In terms of limitations, firstly, our qualitative study focused on perceived barriers to and facilitators of mHealth for skin cancer screening, which depended on participants' perception of the situation. Although perceptions are of great importance as a starting point, they may not fully reflect the range of barriers and facilitators associated with the actual use of mHealth. Secondly, the characteristics such as age varied between the selected participants and did not allow subgroup analyses. Thirdly, the sample of study participants consisted of a customer panel from a Dutch health insurer, which was skewed in terms of age and previous experience. While we aimed to compensate for the skewed sample by performing additional sampling through social media, there needs to be some caution in extrapolating the findings to the entire Dutch population.

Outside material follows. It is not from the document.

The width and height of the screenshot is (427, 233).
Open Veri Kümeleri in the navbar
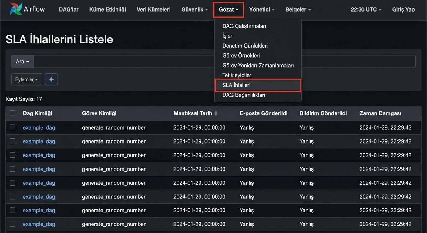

A strength of this study is that we explored both barriers and facilitators in relation to mHealth. Several of the identified facilitators (e.g. perceived high value, trustworthy identity of the developer, low costs of use) can potentially resolve the perceived barriers. However, our study also showed that some facilitators, such as endorsement by healthcare providers and government regulating bodies, do not logically follow from identified barriers. Similarly, the identified barriers of the preference for a doctor instead of an app and privacy concerns about mHealth apps could not be countered by the identified facilitators. Another strength of the study is that we could obtain a variable sample of participants in terms of relevant characteristics, such as age and previous experience with mHealth. The coding in multiple phases, the constant comparison technique,[27] and discussions of the identified results in a multidisciplinary group of researchers further contributed to the robustness and validity of our results.

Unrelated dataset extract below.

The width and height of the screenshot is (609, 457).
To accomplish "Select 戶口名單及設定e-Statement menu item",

Differences in perceived barriers and facilitators between specific age groups could be explored in future research, as previous work shows that young people are more likely to use mHealth.[37] Moreover, ethnographic research and other forms of qualitative observation may provide additional insights into understanding the use of mHealth apps for skin cancer screening. Furthermore, we recommend future research to explore the views of GPs and dermatologists towards mHealth apps for skin cancer screening.

In conclusion, as AI development in mHealth apps for skin cancer screening progresses rapidly, it is vital to consider the public's perspective on this innovative technology. The results of this study may be useful for app developers and healthcare professionals as they seek to improve acceptance and integration of mHealth in skin cancer care.